Definition of Convex dominance.

If two continuous distributions $\mathcal{F}_X$ and $\mathcal{F}_Y$ satisfy:

$$(2)\quad F_Y^{-1}F_X(x)\text{ is convex in } x$$

[0] then we write:

$$F_X <_c F_Y$$

and say that $\mathcal{F}_Y$ is more right skewed than $\mathcal{F}_X$. Because $F_X$ and $F_Y$ are probability distributions, $(2)$ also implies that the derivative of $F_Y^{-1}F_X(x)$ is monotonically non decreasing and non-negative [1], that $F_Y^{-1}F_X(x)-x$ is convex [2], that $F_X$ and $F_{aY+b}$ cross each other at most twice $\forall a>0,b\in\mathbb{R}$ [2] and that [2], for $\forall p\in[0,0.5]$:

$$\frac{F^{-1}_X(p)}{F^{-1}_Y(p)}\geq\frac{F^{-1}_X(1-p)}{F^{-1}_Y(1-p)}.$$

  • [0] Zwet, W.R. van (1964).
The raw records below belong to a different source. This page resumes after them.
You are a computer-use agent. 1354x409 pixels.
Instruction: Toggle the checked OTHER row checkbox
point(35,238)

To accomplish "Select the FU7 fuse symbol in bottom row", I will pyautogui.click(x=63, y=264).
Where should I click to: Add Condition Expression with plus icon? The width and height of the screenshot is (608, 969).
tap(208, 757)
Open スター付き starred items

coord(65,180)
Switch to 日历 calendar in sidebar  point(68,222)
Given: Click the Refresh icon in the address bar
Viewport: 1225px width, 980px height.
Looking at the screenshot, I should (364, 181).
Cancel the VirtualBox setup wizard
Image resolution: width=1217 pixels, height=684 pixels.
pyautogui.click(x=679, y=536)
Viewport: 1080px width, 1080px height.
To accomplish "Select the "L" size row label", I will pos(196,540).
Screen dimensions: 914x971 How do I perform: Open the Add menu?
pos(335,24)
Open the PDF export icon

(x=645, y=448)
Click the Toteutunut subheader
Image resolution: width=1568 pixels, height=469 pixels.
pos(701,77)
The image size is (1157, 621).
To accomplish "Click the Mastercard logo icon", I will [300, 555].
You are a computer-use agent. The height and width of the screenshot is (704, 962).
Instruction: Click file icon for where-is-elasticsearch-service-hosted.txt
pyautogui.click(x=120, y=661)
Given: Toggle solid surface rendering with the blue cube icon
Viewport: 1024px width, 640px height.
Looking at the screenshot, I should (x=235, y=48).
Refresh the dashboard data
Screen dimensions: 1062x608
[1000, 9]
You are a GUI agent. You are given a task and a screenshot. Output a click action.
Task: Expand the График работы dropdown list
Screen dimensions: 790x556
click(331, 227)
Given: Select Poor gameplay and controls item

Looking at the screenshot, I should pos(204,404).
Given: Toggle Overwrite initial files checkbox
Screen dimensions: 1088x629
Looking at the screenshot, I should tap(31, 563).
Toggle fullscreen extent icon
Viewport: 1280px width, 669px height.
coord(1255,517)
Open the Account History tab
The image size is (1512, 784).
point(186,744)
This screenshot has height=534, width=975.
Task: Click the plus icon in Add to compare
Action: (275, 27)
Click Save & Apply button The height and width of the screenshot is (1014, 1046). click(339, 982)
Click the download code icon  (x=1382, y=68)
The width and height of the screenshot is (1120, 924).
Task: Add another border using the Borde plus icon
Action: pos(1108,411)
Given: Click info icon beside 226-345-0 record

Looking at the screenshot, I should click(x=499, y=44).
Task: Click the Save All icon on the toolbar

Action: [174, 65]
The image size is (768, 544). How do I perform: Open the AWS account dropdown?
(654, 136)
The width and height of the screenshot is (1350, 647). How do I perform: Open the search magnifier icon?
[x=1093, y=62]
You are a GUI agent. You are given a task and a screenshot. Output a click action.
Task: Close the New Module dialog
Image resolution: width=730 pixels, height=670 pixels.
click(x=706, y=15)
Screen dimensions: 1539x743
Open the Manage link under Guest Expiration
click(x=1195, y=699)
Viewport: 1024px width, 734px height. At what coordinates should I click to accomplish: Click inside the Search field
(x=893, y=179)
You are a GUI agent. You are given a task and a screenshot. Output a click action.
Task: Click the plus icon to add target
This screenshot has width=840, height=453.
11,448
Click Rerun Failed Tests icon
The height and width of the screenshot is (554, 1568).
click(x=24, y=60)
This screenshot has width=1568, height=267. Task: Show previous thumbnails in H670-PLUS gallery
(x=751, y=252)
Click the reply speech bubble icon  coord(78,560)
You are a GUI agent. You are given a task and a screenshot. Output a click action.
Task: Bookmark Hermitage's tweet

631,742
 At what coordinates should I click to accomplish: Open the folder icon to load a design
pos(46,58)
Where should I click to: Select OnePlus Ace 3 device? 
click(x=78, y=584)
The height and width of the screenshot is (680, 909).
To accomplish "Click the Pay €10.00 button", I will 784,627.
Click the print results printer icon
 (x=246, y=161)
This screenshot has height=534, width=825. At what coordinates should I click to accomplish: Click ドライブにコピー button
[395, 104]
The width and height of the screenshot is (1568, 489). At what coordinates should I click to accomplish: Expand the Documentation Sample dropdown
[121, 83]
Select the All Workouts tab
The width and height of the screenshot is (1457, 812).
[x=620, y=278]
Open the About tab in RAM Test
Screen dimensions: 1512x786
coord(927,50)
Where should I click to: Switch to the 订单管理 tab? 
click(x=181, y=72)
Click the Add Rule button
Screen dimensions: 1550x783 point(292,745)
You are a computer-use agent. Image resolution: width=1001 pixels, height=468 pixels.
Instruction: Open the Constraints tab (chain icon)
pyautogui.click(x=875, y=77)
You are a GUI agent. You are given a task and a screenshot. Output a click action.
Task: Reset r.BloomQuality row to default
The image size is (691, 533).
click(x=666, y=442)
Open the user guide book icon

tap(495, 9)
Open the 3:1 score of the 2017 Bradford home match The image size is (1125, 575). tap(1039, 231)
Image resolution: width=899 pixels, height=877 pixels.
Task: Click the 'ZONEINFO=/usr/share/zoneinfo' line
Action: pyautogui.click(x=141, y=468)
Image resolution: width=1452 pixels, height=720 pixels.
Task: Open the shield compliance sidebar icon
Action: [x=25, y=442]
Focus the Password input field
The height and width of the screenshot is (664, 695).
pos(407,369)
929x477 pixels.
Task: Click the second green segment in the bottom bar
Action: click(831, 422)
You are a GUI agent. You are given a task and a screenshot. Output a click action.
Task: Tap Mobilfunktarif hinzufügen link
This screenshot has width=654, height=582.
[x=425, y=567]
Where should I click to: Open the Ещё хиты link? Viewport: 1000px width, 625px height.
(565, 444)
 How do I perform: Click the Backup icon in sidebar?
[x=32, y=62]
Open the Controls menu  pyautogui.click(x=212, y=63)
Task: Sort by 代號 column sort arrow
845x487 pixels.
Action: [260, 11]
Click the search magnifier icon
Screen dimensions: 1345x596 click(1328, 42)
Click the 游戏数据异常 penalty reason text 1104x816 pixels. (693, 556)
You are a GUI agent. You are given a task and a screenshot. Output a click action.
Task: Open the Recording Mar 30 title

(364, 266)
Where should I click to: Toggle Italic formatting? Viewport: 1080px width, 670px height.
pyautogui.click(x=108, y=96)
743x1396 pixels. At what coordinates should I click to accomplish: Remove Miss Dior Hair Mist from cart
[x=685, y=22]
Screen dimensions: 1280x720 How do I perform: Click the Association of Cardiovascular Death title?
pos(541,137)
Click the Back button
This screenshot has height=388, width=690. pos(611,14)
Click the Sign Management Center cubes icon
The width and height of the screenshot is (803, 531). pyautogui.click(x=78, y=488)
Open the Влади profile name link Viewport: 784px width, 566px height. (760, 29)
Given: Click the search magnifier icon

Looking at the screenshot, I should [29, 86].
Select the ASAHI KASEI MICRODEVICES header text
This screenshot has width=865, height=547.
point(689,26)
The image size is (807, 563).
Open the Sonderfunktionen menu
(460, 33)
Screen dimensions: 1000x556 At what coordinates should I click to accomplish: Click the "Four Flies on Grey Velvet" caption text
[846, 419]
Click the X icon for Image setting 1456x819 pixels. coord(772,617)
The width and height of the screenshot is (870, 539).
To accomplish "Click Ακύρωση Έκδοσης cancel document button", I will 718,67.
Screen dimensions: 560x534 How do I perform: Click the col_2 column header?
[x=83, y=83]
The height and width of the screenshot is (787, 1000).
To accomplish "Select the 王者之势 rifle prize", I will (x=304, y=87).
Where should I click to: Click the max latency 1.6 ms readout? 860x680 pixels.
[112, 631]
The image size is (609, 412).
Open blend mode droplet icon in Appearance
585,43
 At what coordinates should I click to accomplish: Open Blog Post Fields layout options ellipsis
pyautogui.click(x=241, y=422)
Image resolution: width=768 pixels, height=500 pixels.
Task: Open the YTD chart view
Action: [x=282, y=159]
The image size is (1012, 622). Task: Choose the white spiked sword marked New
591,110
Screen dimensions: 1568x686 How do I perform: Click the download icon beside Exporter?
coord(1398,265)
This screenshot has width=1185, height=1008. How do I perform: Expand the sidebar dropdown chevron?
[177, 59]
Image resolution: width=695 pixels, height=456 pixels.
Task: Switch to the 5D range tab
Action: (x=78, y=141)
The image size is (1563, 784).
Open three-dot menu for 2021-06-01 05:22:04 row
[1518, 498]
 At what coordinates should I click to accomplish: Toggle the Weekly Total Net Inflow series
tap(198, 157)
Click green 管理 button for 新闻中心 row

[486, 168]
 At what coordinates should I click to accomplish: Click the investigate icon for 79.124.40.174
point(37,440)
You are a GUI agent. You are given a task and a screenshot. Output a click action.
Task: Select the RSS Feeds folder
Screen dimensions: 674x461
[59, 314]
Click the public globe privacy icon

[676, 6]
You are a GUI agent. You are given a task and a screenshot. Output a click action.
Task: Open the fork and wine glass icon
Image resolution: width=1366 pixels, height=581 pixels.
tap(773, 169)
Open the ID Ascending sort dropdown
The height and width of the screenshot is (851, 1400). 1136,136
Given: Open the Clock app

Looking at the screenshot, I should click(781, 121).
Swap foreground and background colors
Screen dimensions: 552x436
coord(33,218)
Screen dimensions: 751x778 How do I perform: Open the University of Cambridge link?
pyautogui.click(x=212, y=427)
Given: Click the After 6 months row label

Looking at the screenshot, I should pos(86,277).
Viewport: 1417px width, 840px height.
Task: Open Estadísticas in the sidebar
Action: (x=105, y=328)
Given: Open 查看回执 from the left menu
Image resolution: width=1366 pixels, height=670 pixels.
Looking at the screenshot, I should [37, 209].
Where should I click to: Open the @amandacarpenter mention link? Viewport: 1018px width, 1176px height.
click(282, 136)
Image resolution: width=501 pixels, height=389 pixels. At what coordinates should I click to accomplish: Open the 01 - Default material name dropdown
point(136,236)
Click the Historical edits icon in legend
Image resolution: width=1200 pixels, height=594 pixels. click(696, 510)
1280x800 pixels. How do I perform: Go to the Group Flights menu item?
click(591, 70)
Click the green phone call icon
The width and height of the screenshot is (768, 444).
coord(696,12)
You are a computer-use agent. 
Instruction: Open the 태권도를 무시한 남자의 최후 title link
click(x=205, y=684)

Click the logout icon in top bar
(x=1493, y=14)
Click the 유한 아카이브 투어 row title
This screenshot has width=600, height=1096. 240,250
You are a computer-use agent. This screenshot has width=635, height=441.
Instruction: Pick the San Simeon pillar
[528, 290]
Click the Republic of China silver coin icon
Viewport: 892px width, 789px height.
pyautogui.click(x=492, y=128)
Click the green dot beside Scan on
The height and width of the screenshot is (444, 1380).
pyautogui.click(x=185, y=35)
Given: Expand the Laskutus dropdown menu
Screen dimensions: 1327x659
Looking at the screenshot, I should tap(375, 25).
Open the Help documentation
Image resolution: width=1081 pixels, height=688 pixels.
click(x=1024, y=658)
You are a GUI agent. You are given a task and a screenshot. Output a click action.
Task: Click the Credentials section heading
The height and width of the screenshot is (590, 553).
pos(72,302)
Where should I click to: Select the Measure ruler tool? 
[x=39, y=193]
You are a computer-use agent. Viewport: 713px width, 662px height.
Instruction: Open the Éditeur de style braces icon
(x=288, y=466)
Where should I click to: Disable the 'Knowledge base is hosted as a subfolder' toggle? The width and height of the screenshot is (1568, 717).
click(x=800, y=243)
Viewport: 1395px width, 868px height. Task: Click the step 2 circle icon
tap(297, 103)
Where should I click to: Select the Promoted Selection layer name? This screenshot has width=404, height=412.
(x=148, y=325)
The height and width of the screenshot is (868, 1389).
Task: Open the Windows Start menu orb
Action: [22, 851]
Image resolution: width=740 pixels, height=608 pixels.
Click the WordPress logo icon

Convex Transformations of Random Variable. (1964). Amterdam: Mathematish Centrum.
  • [1] Oja, H. (1981). On Location, Scale, Skewness and Kurtosis of Univariate Distributions. Scandinavian Journal of Statistics. Vol. 8, pp. 154--168
  • [2] R.A. Groeneveld and G. Meeden. (1984). Measuring skewness and kurtosis. The Statistician. 33:391-399.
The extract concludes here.